Qadri spells out 'revolutionary agenda' to pull Pakistan out of crises
20 October, 2014
LAHORE: Pakistan Awami Tehreek (PAT) chief Tahirul Qadri gave his election manifesto and campaigning slogan "No Asia without Pakistan" on Sunday and announced that he will end load shedding and provide electricity to every village within next three years after coming in power.
He announced to divide Punjab into seven to nine provinces under his devolution plan in which independence and authorities would be directly given to the districts, teshils and union councils, which will establish their own assemblies.
Addressing a huge rally at Minar-e-Pakistan on Sunday, Qadri said that he would provide food, clothes, residence, free education, tax-free bills of electricity, gas and water to every poor according to the vision of Quaid-e-Azam.
He asked the people to get the PAT membership so that his "revolution" could come to power after the next general elections that could be held in next three months or within next year. He said that Pakistan is linked with four great economic regional zones comprising China, India, Iran and Central Asia, and the country could earn a lot of money in inter-transit facilities for mutual trade.

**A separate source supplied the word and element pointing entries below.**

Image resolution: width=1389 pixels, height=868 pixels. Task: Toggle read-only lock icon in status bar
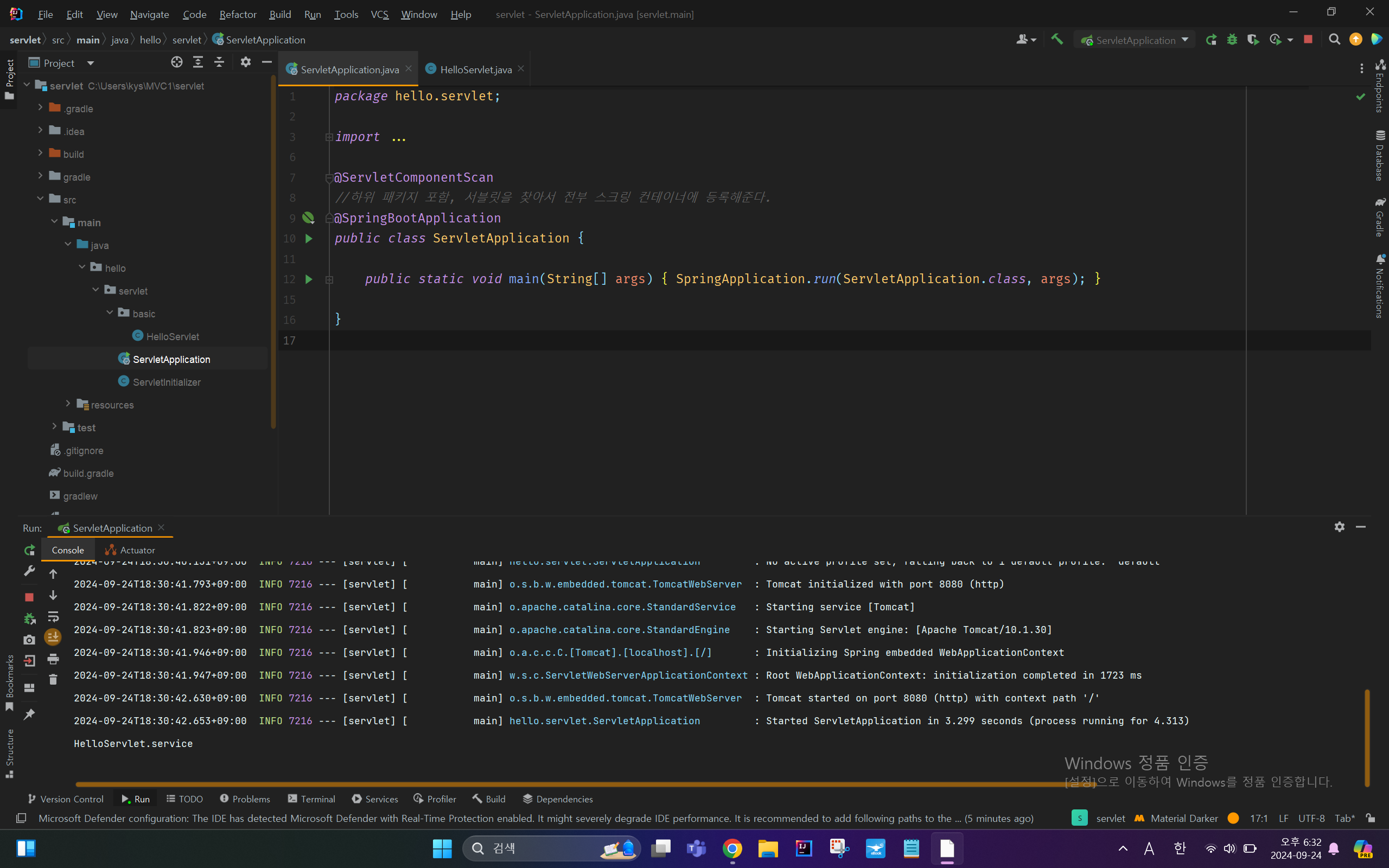point(1371,818)
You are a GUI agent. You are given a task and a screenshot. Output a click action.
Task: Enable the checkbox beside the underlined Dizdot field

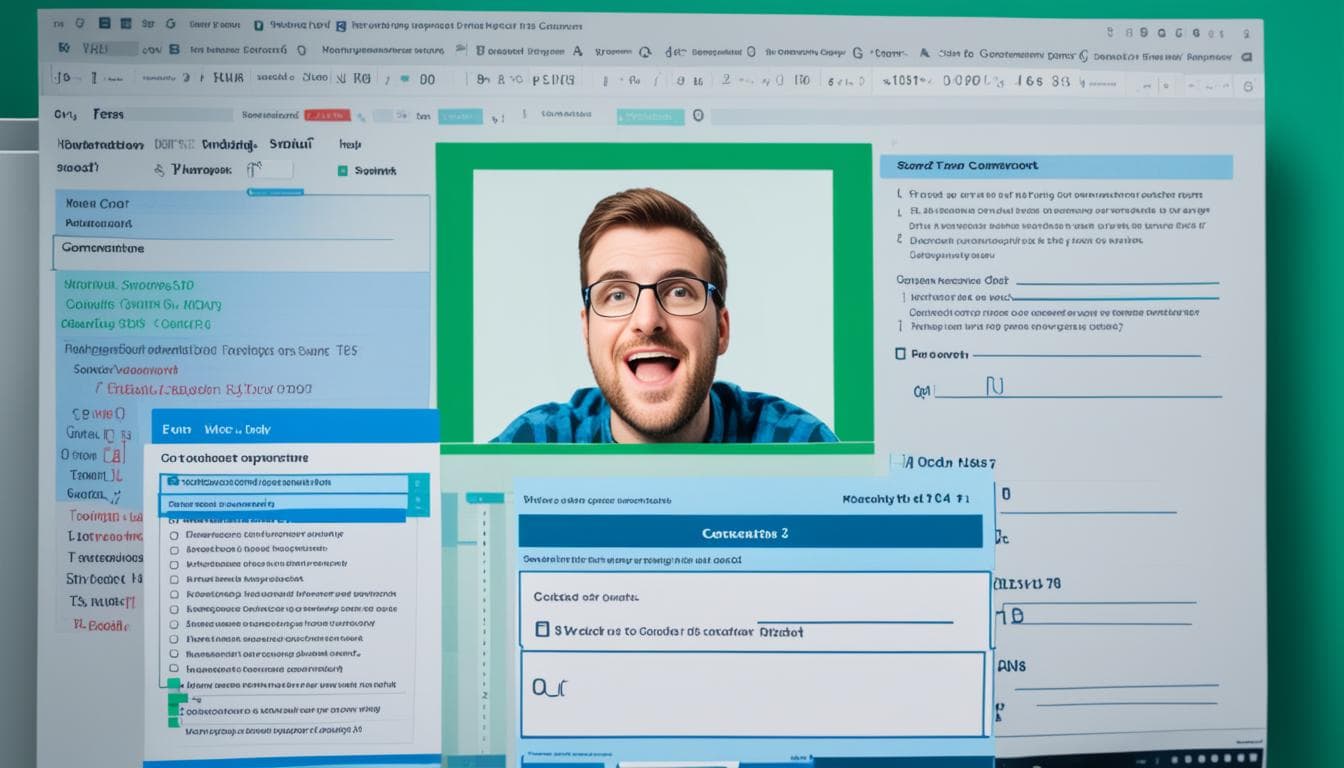point(541,629)
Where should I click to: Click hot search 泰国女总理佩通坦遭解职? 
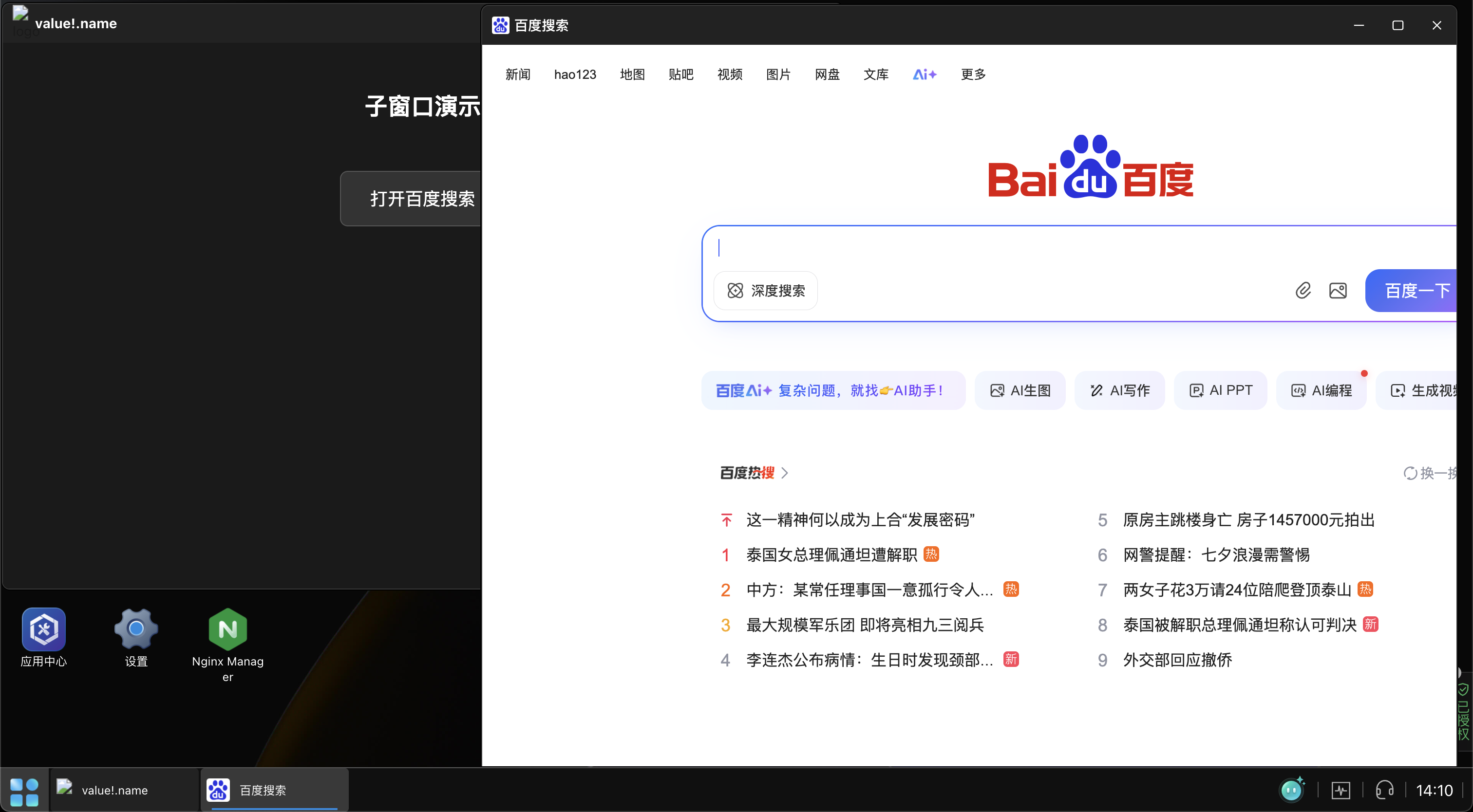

But he said "we must end corruption, and law and order situation should be improve first, and secondly, Pakistan could make money through gas and tourism, and thirdly, Pakistan could use its status of a big consumer society".
Qadri promised the nation that he would end extremism in the country and make Pakistan a part of G7, G20 and other great economic forums of the world after his "revolution". He said the sitting government is working on only nine electricity projects of 5,094MW which would be completed in 2017, so load shedding would not end.
The cleric said that after coming to power, he would produce electricity from 12 different methods inclding solar, windmills and micro hydro project of 25MW. He said that 90 million people in the country are illiterate and poor while unemployment ratio is more than that in many small countries. The rally passed a "condemnation resolution" against the government "for threatening media and closing a private TV channel".